«D’un coup, les frontières se ferment»
Les deux initiatives agricoles nous ont obligés à nous interroger sur la sécurité alimentaire en Suisse. Voulons-nous produire toujours moins de denrées alimentaires dans le pays et, par ricochet, stimuler les importations? À l’heure du coronavirus, la question est d’importance, la pandémie ayant montré qu’en situation de crise, c’est le chaque État pour soi.

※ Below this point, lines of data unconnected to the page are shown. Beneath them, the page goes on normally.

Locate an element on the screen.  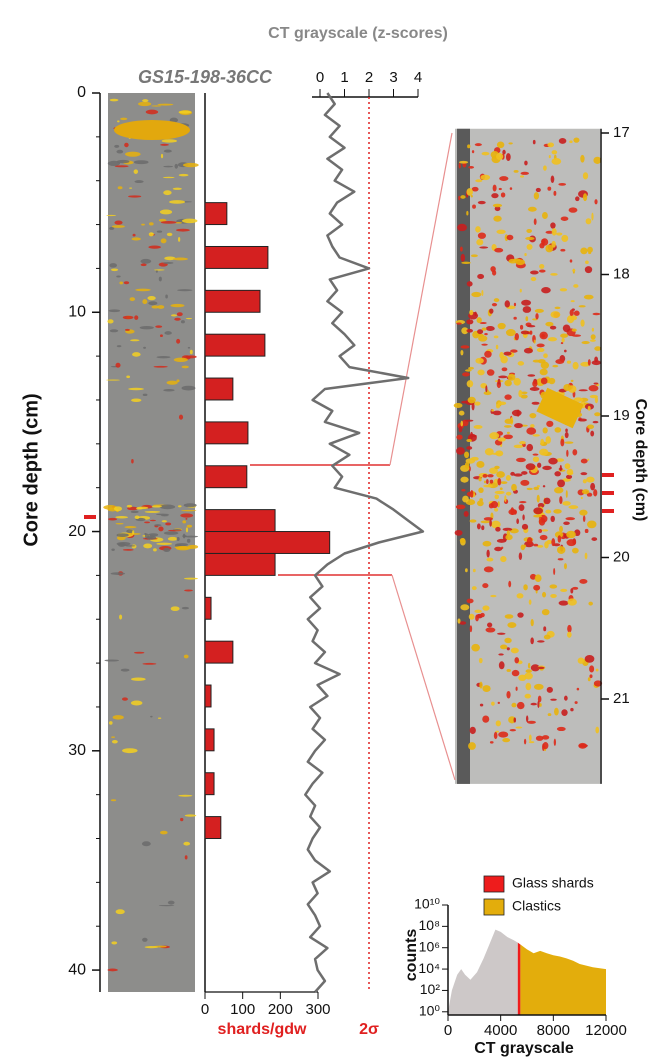
core-title: GS15-198-36CC is located at coordinates (206, 77).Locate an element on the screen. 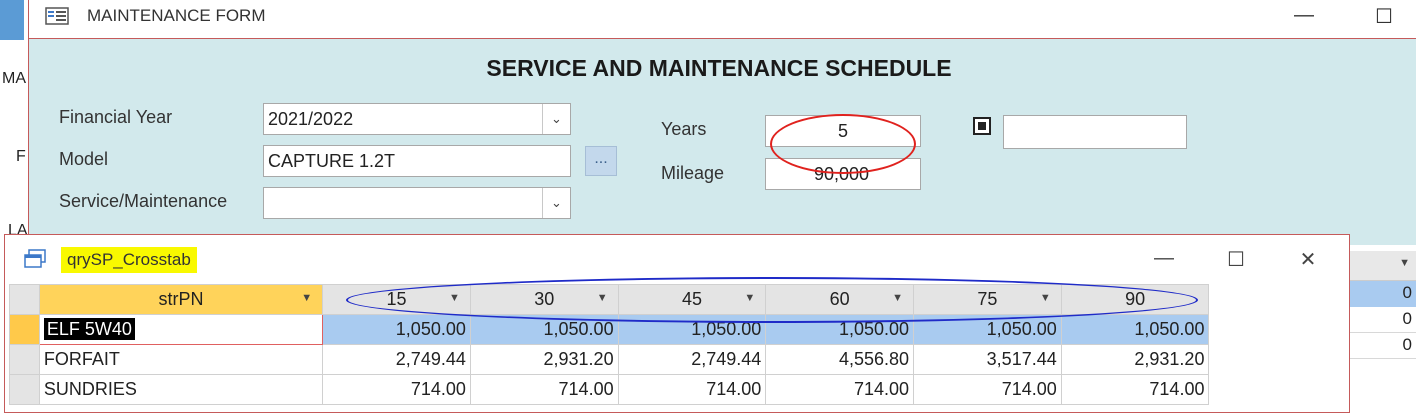  financial-year-combo: 2021/2022 ⌄ is located at coordinates (417, 119).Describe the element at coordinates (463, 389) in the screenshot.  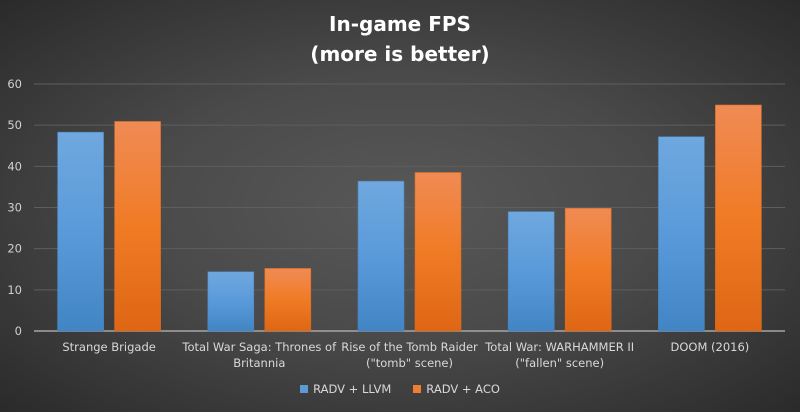
I see `legend-label-aco: RADV + ACO` at that location.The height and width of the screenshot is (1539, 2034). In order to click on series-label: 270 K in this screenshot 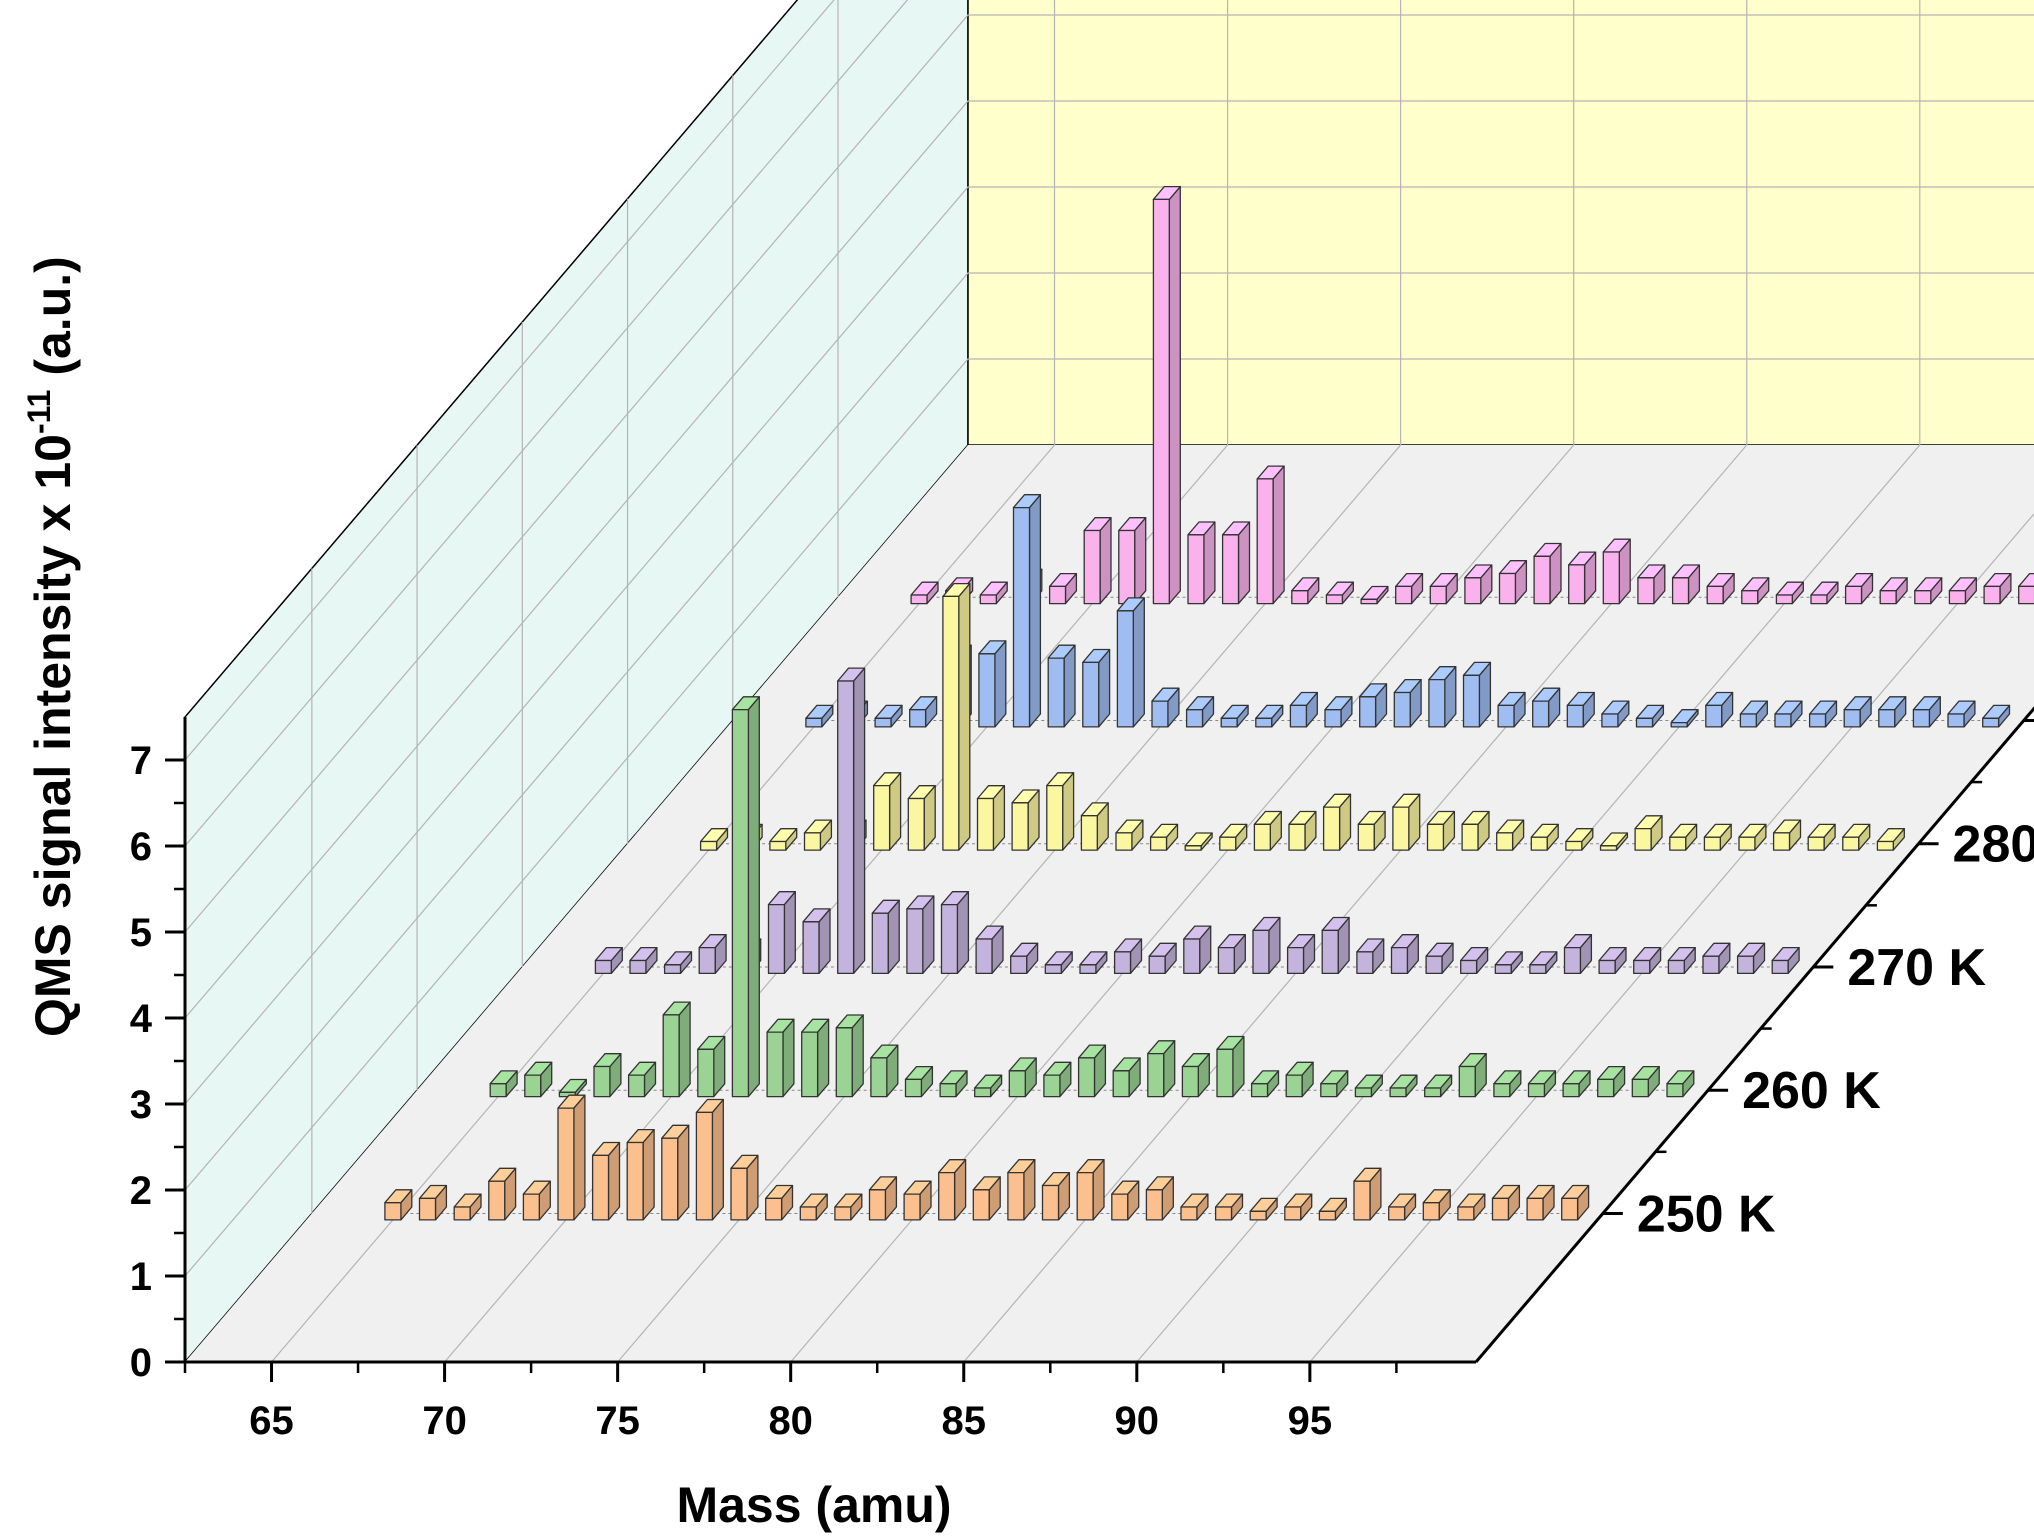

Dans l’«Aargauer Zeitung», Ueli Haudenschild, membre de la direction de l’Office fédéral pour l’approvisionnement économique du pays, énumère les défis à relever pour assurer la sécurité alimentaire.
mardi 14 septembre 2021
Actuellement, la Suisse couvre environ 60% de ses besoins en denrées alimentaires. Par comparaison: durant la Seconde guerre mondiale, sous le Plan Wahlen, le taux d’autosuffisance alimentaire était de 59%. Malgré la croissance démographique, le taux n’a pas baissé. Son maintien est à mettre au crédit surtout des gains d’efficacité dans l’agriculture: «Le perfectionnement des machines, les pesticides et les engrais ont permis cela. Le taux serait encore plus élevé si 30% des aliments n’étaient pas perdus par le gaspillage alimentaire», révèle M. Haudenschild.
Forte dépendance de l’étranger
La Suisse n’en reste pas moins fortement dépendante de l’étranger. Les engrais et les semences, en particulier, doivent être importés dans leur quasi-totalité. Il existe encore une production indigène de semences, mais seulement pour les céréales, explique M. Haudenschild. Par contre, les semences pour le colza ou la betterave sucrière doivent être importées en intégralité. Les carburants et près de la moitié des aliments pour animaux viennent aussi de l’étranger. L’offre de denrées alimentaires et le maintien de la sécurité de l’approvisionnement représentent une affaire complexe qui ne supporte aucune défaillance: «La transformation, le conditionnement, le transport, les moyens de paiement: aucun maillon de la chaîne ne doit manquer», poursuit M. Haudenschild.
En cas de crise prolongée, la Suisse devrait modifier radicalement son agriculture et son alimentation pour pouvoir subvenir à ses besoins. Un régime alimentaire d’origine végétal permettrait de produire suffisamment de calories en Suisse. Il faudrait toutefois que les semences, les engrais et le carburant soient disponibles en suffisance. Ce qui est tout sauf sûr dans un environnement globalisé. En cas de crise, relève M. Haudenschild, c’est chaque État pour soi. «La pandémie a montré que les frontières peuvent se fermer d’un coup et que les biens ne passent plus.» Pays enclavé, la Suisse a également moins de voies d’importation sûres: «En 2018, lorsque le manque d’eau a empêché la navigation sur le Rhin, il a fallu libérer des réserves obligatoires pour les engrais, l’huile alimentaire et le fourrage. Finalement, seul le fourrage a été utilisé, mais cet incident a révélé la vulnérabilité du Rhin en tant que voie d’importation.»
La production indigène reste importante
Pour la production de denrées alimentaires, la Suisse demeure fortement tributaire de l’étranger. Les propos de M. Haudenschild montrent cependant aussi que ne compter que sur les importations serait une erreur. Chaque pays doit produire en fonction de ses points forts et des atouts que lui confère la géographie. Ce faisant, il veillera à prendre en compte aussi les prestations qui sont particulièrement importantes pour sa population. La production indigène de denrées alimentaires demeure un enjeu éminemment crucial, y compris dans un monde de plus en plus interconnecté. Il ne faut pas céder à la légère les maillons de la chaîne de production alimentaire que l’on peut soi-même contrôler.